Source extract >>
--- Begin ---

Complicating things is that we deal with query fingerprints internally, so all such constants are removed from our observability tooling. If there was an escalation saying that a particular query fingerprint is occasionally slow, similar to Becca I'd have asked for a conditional statement bundle, and then I'd play around locally with different values of placeholders to see whether multiple plans could be chosen based on concrete placeholder values. But so far we've used statement bundles mostly as internal (to Queries team in particular and Cockroach Labs support in general) tooling, so I'd probably not mention going down this route.

Instead, I'd consider suggesting looking into application side to see whether the literal has changed or something like that.

rytaft · 2025-11-03T17:58:03Z

src/current/v25.4/troubleshoot-query-plan-regressions.md

+
+[NOTE FROM BRANDON: I need more information on this case, mainly how to identify that this is the case, and what to do about it.]
+
+If you suspect that the query plan change is the cause of the latency increase, and you suspect that the query plan changed due to a changed query literal, [what should you do]


what should you do

The likely problem is that the query stats don't accurately reflect how this value is represented in the data. This can be fixed by running ANALYZE <table> to refresh the stats for the table. It's also possible that a good index isn't available, which could be fixed by checking the index recommendations displayed by EXPLAIN-ing the query or on the insights page. If none of these options fixes the issue, a more drastic redesign of the schema/application may be needed.

yuzefovich

Nice, glad to see this work!

src/current/v25.4/troubleshoot-query-plan-regressions.md

yuzefovich · 2025-11-04T00:24:30Z

src/current/v25.4/troubleshoot-query-plan-regressions.md

+
+- [Understand how the cost-based optimizer chooses query plans]({% link {{page.version.version}}/cost-based-optimizer.md %}) based on table statistics, and how those statistics are refreshed.
+
+## Query plan regressions vs. suboptimal plans


I agree with Becca on this. This section seems confusing to me in the current form. "Slow execution" and "suboptimal plan" insights might be good starting points for troubleshooting an unsatisfactory latency for a given query, yet neither necessarily confirms / disproves that this query has experienced a query plan regression.

--- End ---

Information supplied >>
--- Begin ---

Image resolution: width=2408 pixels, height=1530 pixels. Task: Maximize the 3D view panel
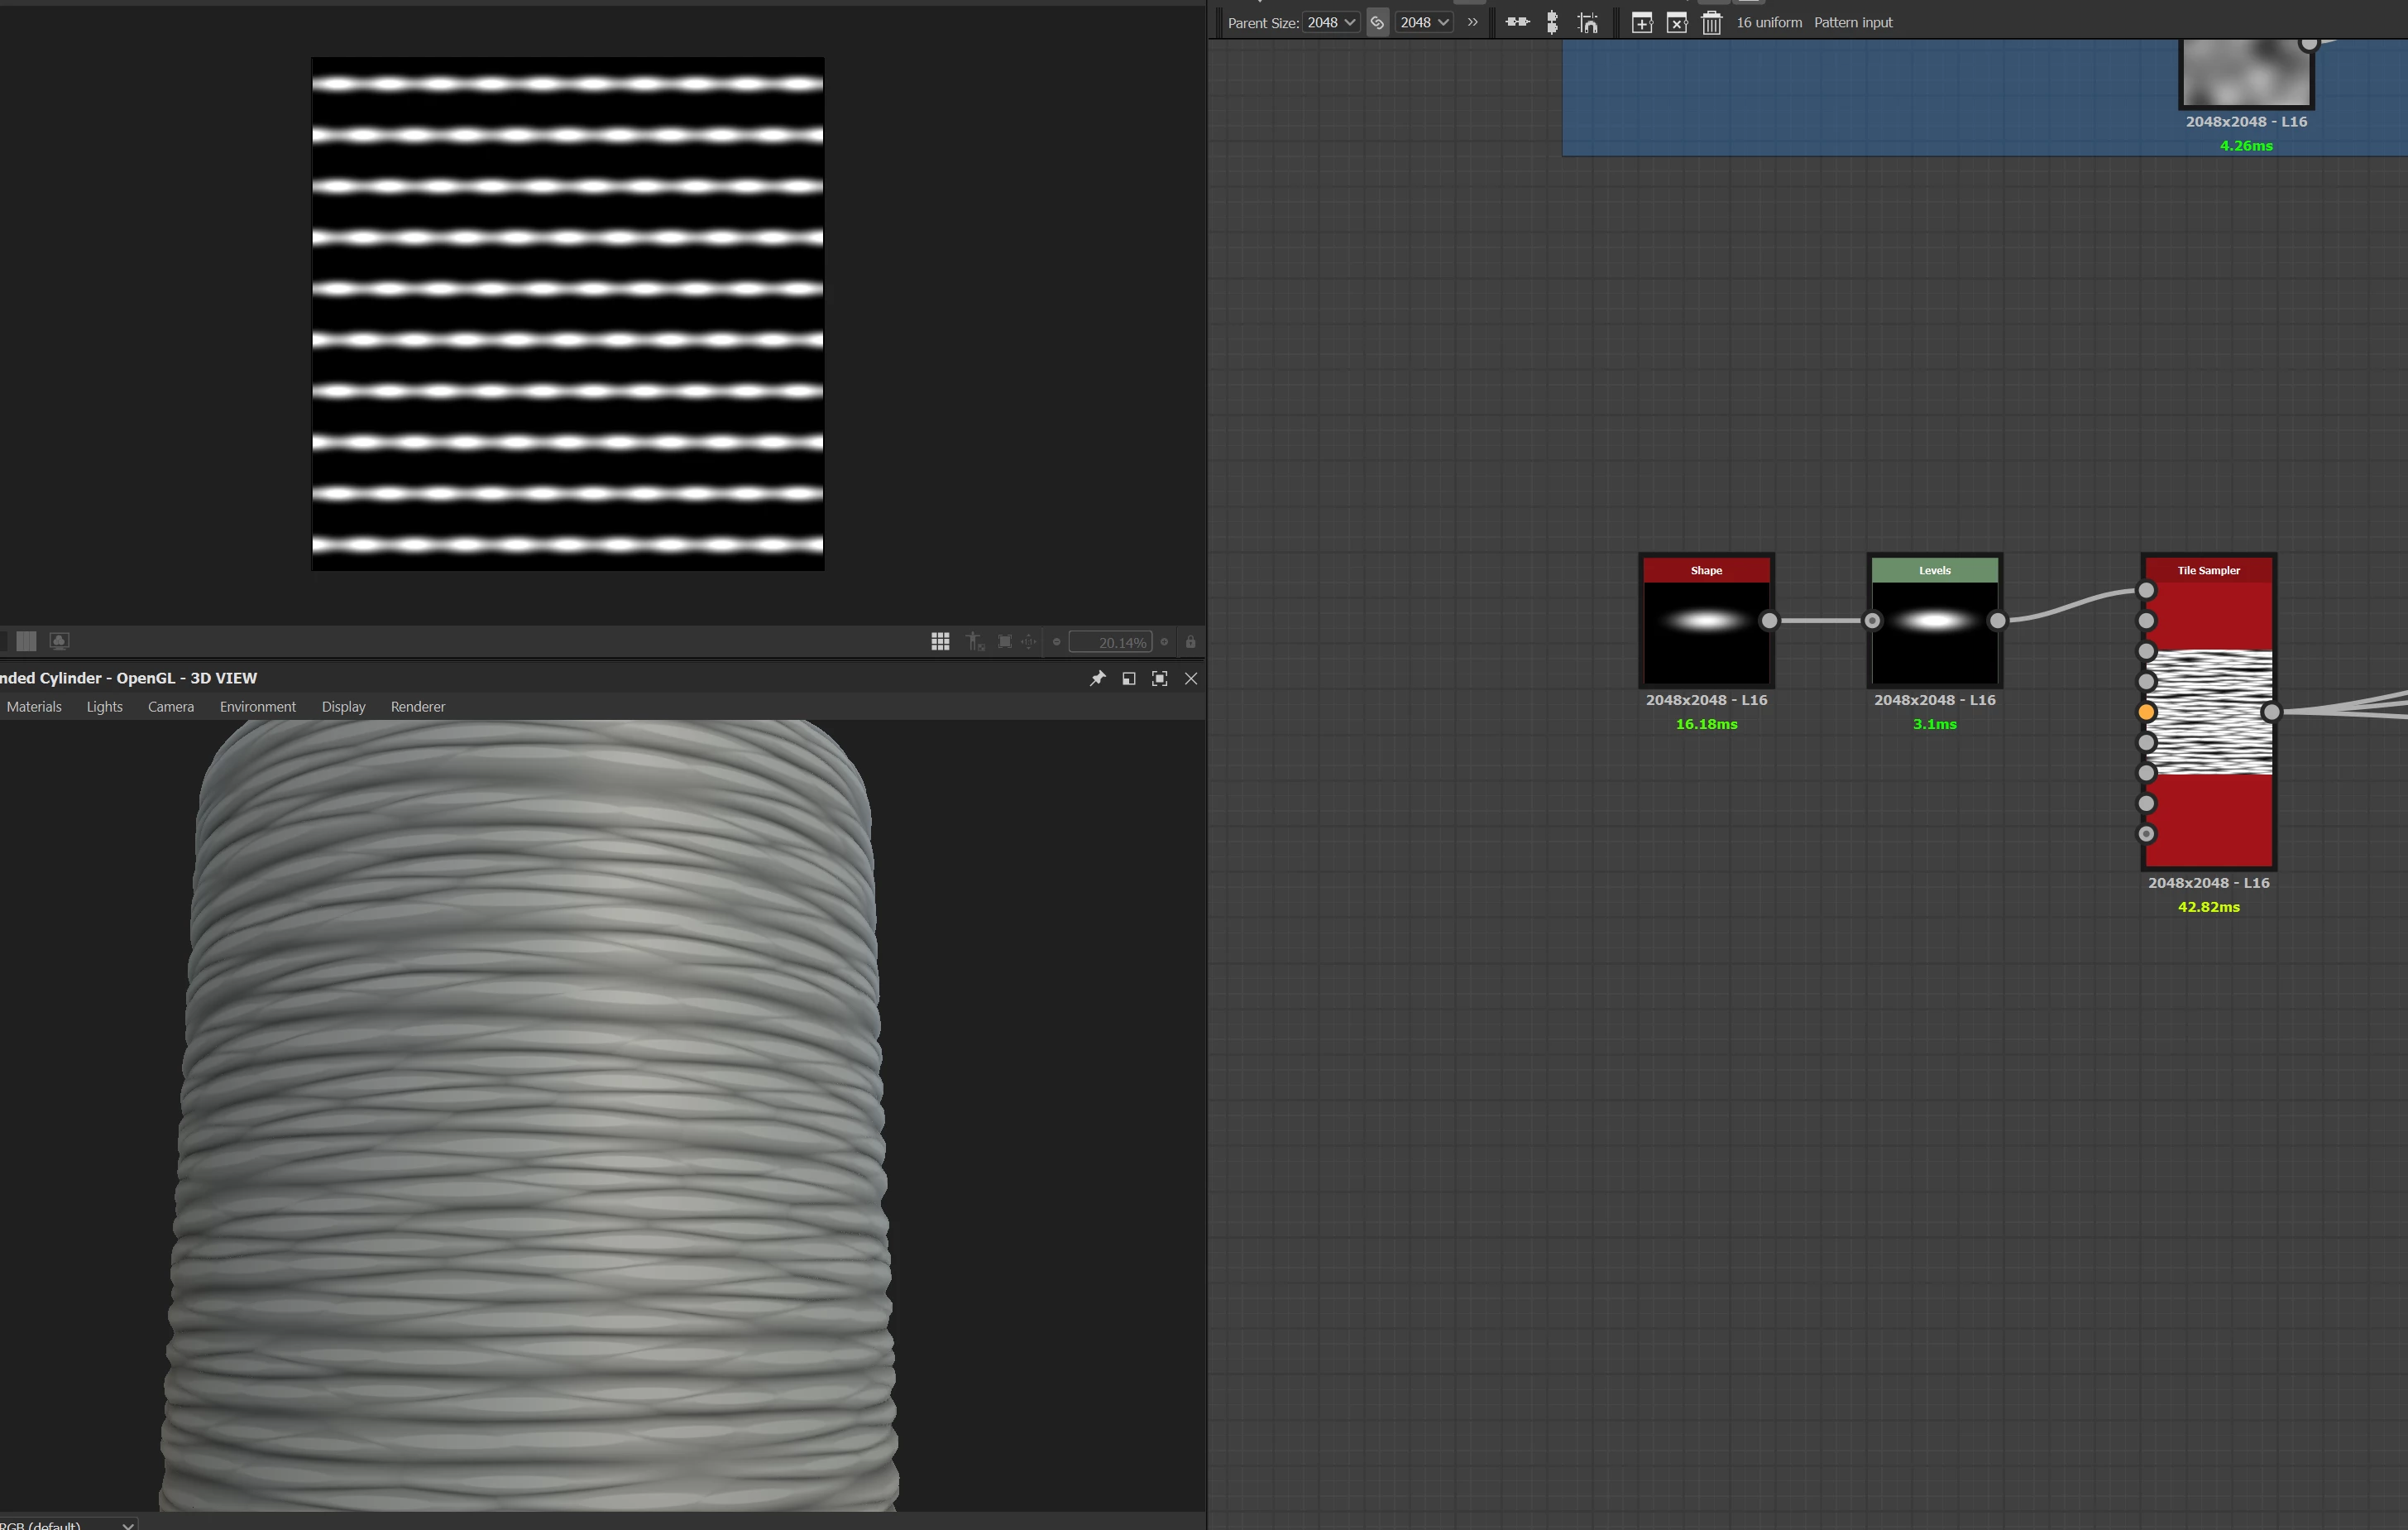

--- End ---

Required work >>
Resume the review thread on the query plan regressions page from the point where it stops.

The result >>
Perhaps a better way to include the information about the insights would be to have just a single sentence in "Before you begin" section to indicate that "suboptimal plan" insight might help with identifying / understanding the query plan regression. I'd probably omit the mention of "slow execution" insight altogether since it doesn't give much useful signal with query plan regressions - after all, the execution time exceeding the threshold controlled via the cluster setting could be the best we can do.

src/current/v25.4/troubleshoot-query-plan-regressions.md

yuzefovich · 2025-11-04T00:31:33Z

src/current/v25.4/troubleshoot-query-plan-regressions.md

+
+One way of tracking down query plan regressions is to identify SQL statements whose executions are relatively high in latency. Use one or both of the following methods to identify queries that might be associated with a latency increase.
+
+#### Use workload insights


As I mentioned in another comment, my understanding of "slow execution" and "suboptimal plan" insights is that they cannot really be used to find or troubleshoot query plan regressions, so I'd remove "Use workload insights" approach altogether.

That said, it might be worth reaching out to TSEs / EEs to check whether their experience matches my understanding.

yuzefovich · 2025-11-04T00:32:57Z

src/current/v25.4/troubleshoot-query-plan-regressions.md

+3. Among the resulting Statement Fingerprints, look for those with high latency. Click on the column headers to sort the results by **Statement Time** or **Max Latency**. 
+4. Click on the Statement Fingerprint to go to the page that details the statement and its executions.
+{{site.data.alerts.callout_success}}
+Look for statements whose **Execution Count** is high. Statements that are run once, such as import statements, aren't likely to be the cause of increased latency due to query plan regressions.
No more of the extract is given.